[Data to examine — start]
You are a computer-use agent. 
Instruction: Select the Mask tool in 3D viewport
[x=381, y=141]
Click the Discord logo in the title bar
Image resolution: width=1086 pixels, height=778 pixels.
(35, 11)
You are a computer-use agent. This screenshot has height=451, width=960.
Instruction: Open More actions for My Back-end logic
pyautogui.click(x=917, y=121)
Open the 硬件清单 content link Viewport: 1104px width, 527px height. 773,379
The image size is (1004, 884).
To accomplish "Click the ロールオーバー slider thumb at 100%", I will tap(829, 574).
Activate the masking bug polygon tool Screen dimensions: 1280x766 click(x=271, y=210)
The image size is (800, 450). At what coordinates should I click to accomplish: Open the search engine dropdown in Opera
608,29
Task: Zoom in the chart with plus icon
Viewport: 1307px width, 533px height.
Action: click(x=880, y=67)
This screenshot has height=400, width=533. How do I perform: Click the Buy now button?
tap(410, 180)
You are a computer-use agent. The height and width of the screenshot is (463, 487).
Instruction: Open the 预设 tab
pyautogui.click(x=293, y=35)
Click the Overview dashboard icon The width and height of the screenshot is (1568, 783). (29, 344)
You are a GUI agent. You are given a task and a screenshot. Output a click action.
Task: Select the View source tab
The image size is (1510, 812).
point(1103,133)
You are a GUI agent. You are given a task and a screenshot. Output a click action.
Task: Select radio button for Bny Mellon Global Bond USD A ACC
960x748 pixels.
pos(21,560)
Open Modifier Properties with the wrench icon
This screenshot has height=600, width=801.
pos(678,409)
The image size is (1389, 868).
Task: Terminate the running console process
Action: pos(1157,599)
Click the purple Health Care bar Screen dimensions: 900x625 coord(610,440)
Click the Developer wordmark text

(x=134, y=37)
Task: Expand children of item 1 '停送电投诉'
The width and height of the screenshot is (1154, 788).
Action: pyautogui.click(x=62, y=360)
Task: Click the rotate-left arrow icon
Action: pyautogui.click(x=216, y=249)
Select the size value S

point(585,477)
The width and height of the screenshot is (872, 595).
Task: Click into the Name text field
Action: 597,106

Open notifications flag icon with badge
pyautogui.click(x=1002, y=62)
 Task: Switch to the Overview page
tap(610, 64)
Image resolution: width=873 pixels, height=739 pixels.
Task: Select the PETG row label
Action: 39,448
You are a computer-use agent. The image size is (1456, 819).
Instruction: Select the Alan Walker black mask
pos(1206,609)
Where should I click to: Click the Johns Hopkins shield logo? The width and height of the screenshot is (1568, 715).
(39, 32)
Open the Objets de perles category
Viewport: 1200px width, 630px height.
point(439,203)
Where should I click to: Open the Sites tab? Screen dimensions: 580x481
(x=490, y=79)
[Data to examine — finish]
- **Required action**: Give back exactly the lines of the listing above that run from the line with "Instruction: Open the 预设 tab" to the line with "Task: Select radio", inclusive.

- **Written reply**:
Instruction: Open the 预设 tab
pyautogui.click(x=293, y=35)
Click the Overview dashboard icon The width and height of the screenshot is (1568, 783). (29, 344)
You are a GUI agent. You are given a task and a screenshot. Output a click action.
Task: Select the View source tab
The image size is (1510, 812).
point(1103,133)
You are a GUI agent. You are given a task and a screenshot. Output a click action.
Task: Select radio button for Bny Mellon Global Bond USD A ACC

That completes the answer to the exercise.